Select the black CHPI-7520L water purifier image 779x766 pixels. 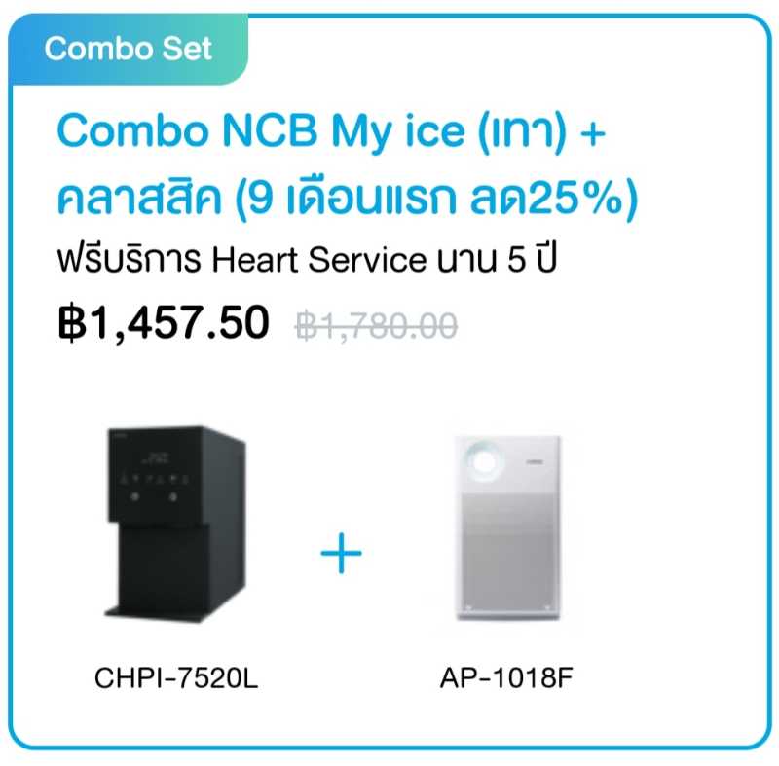(x=175, y=524)

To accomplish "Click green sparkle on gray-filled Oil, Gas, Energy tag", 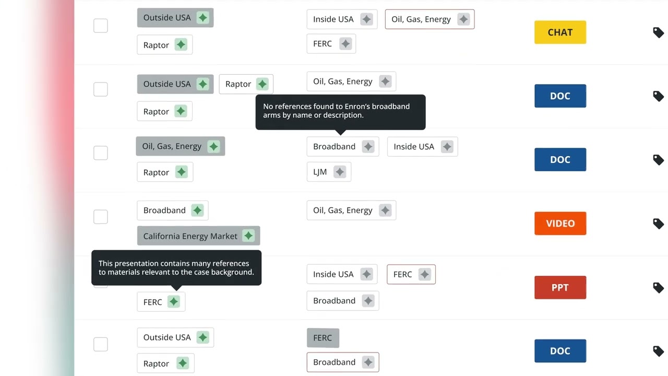I will (x=213, y=147).
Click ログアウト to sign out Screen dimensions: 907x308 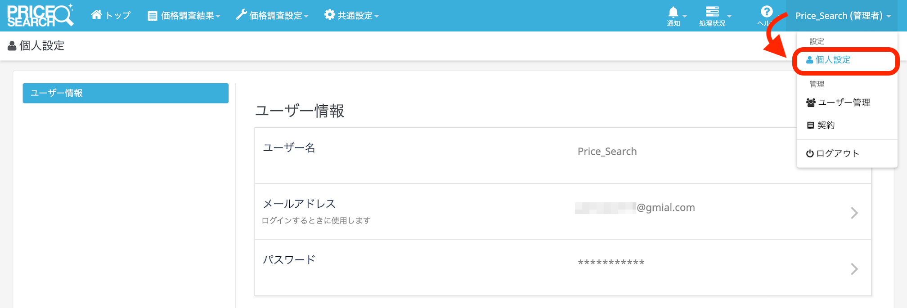837,153
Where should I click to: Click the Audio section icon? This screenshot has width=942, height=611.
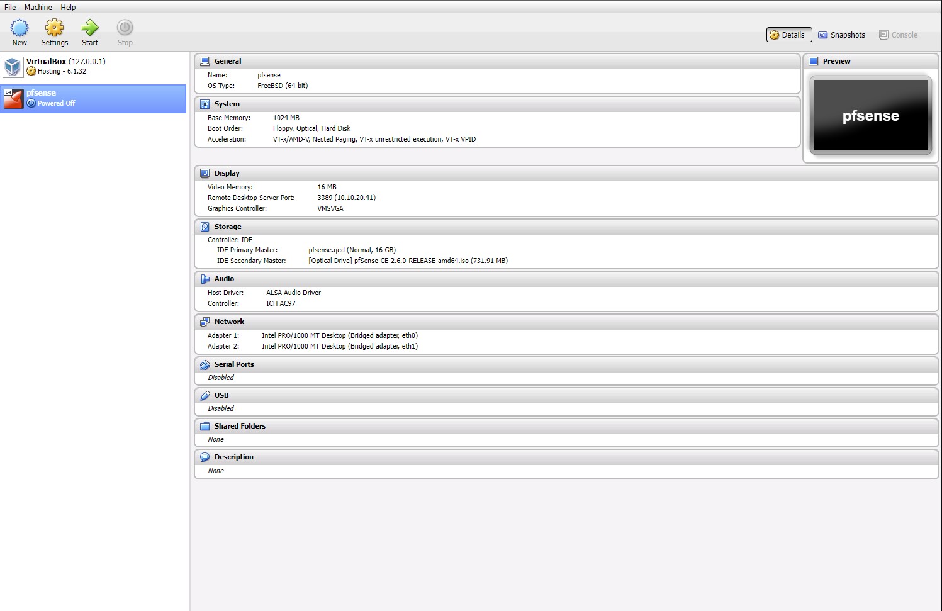click(x=205, y=278)
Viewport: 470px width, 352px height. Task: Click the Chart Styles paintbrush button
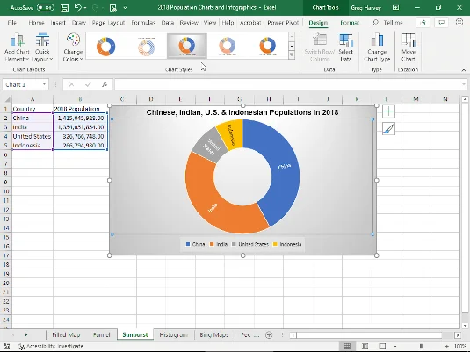(388, 129)
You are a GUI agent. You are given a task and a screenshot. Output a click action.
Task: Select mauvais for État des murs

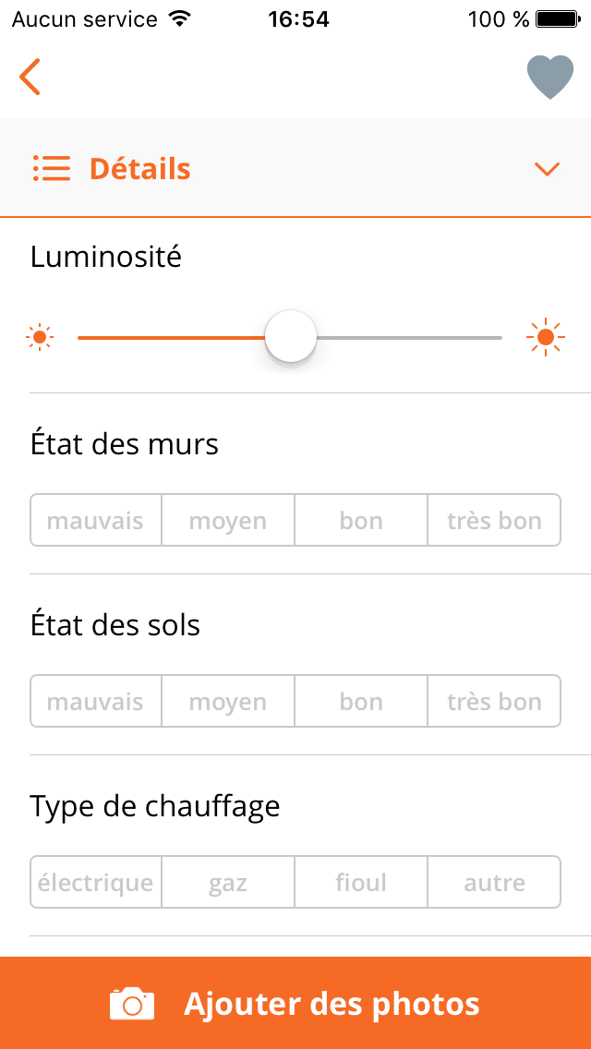coord(96,521)
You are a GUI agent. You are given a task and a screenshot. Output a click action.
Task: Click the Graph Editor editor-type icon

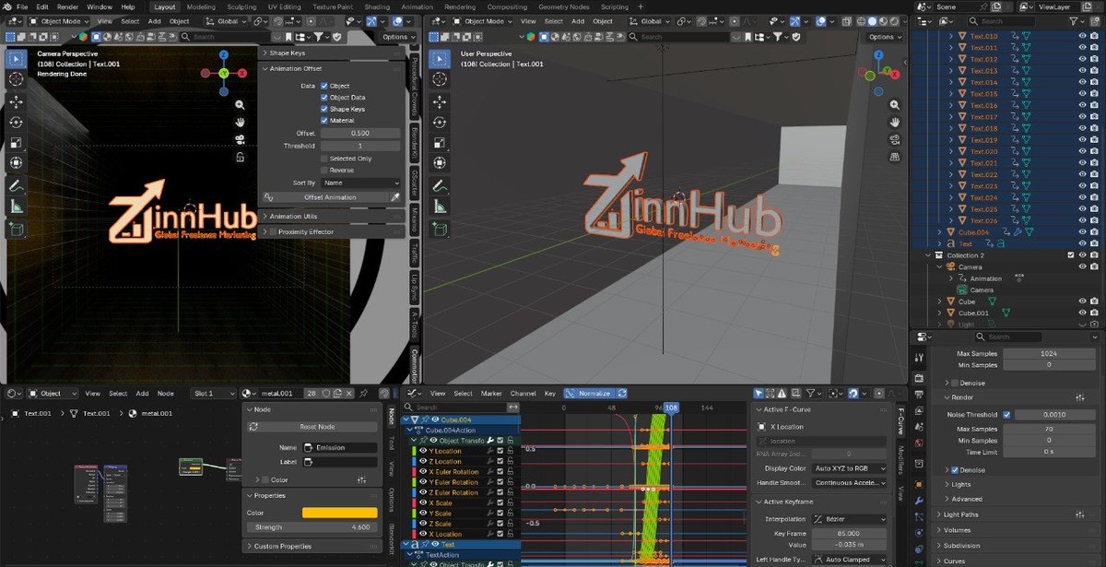point(410,394)
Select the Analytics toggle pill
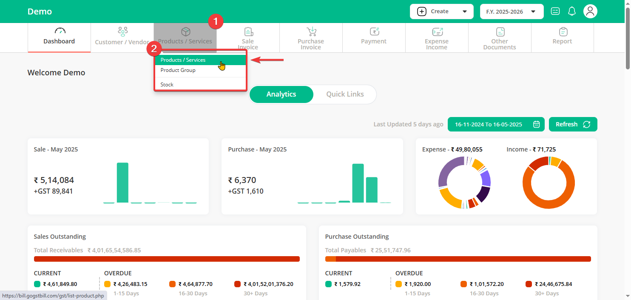This screenshot has height=300, width=631. (x=281, y=94)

TASK ITEM: Copy the lines from the line that contains "Task: Select mauvais for État des murs" through the end of the records, exactly and with nothing added; leave the pictures out.

WRITTEN SOLUTION:
Task: Select mauvais for État des murs

coord(96,521)
You are a GUI agent. You are given a task and a screenshot. Output a click action.
Task: Click the Graph Editor editor-type icon

point(410,394)
Select the Analytics toggle pill
This screenshot has height=300, width=631. (x=281, y=94)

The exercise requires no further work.